As you said, he does not appear to have played any role in the occult societies of his time. Moreover, he did not claim to possess supranormal powers or miraculous longevity, and was neither a Freemason nor a Christian. He may have had an inclination to mysticism inspired by the Law of Nature and Nature’s God. On balance, I think the evidence Fuller marshals suggests that his beliefs and motivations were honorable and fundamentally secular, but — perhaps because she was influenced by Theosophy, which exalted him as one of the great Masters — she plays up the mysticism.
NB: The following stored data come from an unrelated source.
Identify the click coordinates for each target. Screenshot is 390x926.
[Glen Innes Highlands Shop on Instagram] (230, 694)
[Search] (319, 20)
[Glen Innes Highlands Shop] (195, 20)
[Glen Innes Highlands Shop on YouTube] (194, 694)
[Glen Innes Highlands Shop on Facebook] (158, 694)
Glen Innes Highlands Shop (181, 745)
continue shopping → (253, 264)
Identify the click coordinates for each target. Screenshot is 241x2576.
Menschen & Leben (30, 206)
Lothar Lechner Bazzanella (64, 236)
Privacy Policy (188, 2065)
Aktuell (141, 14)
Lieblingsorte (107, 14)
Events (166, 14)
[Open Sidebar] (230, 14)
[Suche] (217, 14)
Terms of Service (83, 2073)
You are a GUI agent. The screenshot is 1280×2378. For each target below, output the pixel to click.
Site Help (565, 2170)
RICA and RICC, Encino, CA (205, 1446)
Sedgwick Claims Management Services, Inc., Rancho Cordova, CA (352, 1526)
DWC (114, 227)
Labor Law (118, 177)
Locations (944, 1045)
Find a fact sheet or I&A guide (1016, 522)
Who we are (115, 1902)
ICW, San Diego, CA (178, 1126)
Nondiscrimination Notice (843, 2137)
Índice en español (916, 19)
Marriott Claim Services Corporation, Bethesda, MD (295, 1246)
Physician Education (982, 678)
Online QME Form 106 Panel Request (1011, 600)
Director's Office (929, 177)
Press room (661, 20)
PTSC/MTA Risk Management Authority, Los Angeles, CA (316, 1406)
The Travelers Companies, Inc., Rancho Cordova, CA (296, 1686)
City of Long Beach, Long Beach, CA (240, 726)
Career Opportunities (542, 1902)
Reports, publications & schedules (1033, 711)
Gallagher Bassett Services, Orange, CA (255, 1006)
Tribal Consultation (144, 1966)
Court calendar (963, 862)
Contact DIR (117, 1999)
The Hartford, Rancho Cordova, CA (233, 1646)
To this end she accepts as authentic an unfinished sonnet published about a decade after the Count’s death.
CURIEUX scrutateur de la nature entière,
J’ai connu du grand tout le principe et la fin.
J’ai vu l’or en puissance au fond de sa minière,
J’ai saisi sa matière et surpris son levain.
J’expliquai par quel art l’âme aux flancs d’une mère,
Fait sa maison, l’emporte, et comment un pépin
Mis contre un grain de blé, sous l’humide poussière,
L’un plante et l’autre cep, sont le pain et le vin.
Rien n’était, Dieu voulut, rien devint quelque chose,
J’en doutais, je cherchai sur quoi l’univers pose,
Rien gardait l’équilibre et servait de soutien.
Enfin, avec le poids de l’éloge et du blâme,
Je pesai l’éternel, il appela mon âme,
Je mourus, j’adorai, je ne savais plus rien.
Pratt links to a good translation (https://poetryintranslation.wordpress.com/category/mysticism/rose-croix/):
but it does not include alternate endings in the (apparently unfinished) original.
Je pésais dieu lui-même, il appela mon ȃme,
Le cadavre tomba, j’adorai, tout en bien.
or
Je pésais l’éternel, il appela mon ȃme,
Le cadavre tomba, je ne savais plus rien.
and as a final line
Je redeviens dieu même et je m’en doutais bien.
These lines prompt Fuller’s most outré speculations at the end of her book; it must be admitted that they would account for the way the Count recalled parts of the elder Racoczy’s life as if he had lived them himself.
Pratt also cites a work issued in 2004 by a cultural society in the town of Saint-Germain’s death, Wer war ‘Graf Saint-Germain’? Eine historisch-kritische Bestandsaufnahme. I found the three essays contained in it terribly disappointing: the tone throughout is one of sarcastic debunking, treating Saint-Germain as a mere con artist.
These readings have left me with a sense of wonderment at the powers of projection which (starting during his life and gathering momentum later) have made of this man either a crook or a quasi-divine wizard, instead of the gifted, lonely, and ambitious idealist that he probably was.